The brand name tips may worth their money for professional soldering, where the tip sees heavy use, and it is on at least 8 hours a day, a normal worker shift. They last longer under heavy use, might have better heat transfer, too, but most of the money goes in endurance and branding.
For hobby/occasional use, there is not much difference in performance (unless you make benchmark comparisons), and for hobby only you would probably never wear out a tip, not even the clone ones. I would prefer the much cheaper clones. In practice, the most important is to use a good flux type. Brand-name types of flux is preferable. You may sometimes find good flux from no brand names, but that is rare. Flux type is very important to get good soldering (and for desoldering, too). And also important is to have enough power. Temperature accuracy, or how stable the tip temperature is kept, doesn't matter as much as good flux type and enough power.
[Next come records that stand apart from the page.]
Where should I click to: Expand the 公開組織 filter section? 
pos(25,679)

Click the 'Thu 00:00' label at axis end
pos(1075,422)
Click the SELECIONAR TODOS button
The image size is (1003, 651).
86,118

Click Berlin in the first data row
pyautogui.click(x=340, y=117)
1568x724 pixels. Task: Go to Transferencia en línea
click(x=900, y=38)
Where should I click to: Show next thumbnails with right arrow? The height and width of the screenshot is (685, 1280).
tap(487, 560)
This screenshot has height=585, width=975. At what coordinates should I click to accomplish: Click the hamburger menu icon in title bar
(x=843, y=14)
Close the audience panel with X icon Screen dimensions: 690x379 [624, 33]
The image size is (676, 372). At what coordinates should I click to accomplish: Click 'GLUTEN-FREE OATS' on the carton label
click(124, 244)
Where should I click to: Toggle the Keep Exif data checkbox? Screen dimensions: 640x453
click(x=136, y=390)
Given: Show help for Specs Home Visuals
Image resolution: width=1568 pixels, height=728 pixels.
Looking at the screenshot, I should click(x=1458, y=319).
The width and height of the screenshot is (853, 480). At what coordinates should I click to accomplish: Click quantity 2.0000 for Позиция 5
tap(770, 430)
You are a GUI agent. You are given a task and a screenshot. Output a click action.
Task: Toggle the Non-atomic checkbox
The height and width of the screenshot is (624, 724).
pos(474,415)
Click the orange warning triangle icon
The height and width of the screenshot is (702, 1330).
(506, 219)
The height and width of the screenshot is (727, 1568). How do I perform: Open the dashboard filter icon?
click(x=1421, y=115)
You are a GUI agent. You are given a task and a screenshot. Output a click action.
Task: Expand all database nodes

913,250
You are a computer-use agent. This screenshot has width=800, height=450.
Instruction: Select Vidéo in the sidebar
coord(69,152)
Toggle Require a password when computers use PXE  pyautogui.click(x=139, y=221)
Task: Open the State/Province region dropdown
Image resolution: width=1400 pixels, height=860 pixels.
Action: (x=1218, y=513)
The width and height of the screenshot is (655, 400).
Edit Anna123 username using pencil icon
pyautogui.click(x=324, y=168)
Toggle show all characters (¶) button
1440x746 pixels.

In practice you need thermal power, and that is usually achieved by using the thickest and shortest possible tip. As a thumb rule, the tip has to be at least as thick as the pad, even thicker if possible.
Even if a clone tip fails after a while, you can decide later if you need to buy the same, or another shape, or maybe pay on a single tip but brand name tip that costs as much as the entire solder station. I'll rather buy 5-10 different shapes of no name soldering cartridges, rather than buying just 1 tip but brand name. Beware that clone handles might not work well with original tips. Should work, but not guaranteed to work with original tips. So if you buy original tips, sometimes you might have to buy the original handle, too.
Note that there are different tips for Pb solder vs. for Pb-free solder. If you use the wrong type, the soldering tip will peal off, and become unusable. The brand is irrelevant in this case, the solder type is what matters. We have had at work Weller station, tips and consumables bought from a listed Weller distributor (guaranteed original) misused with the wrong solder type. The tip peeled off in a matter of days. It is normal to fail, because the covering layers of a tip are different for Pb vs for Pb-free.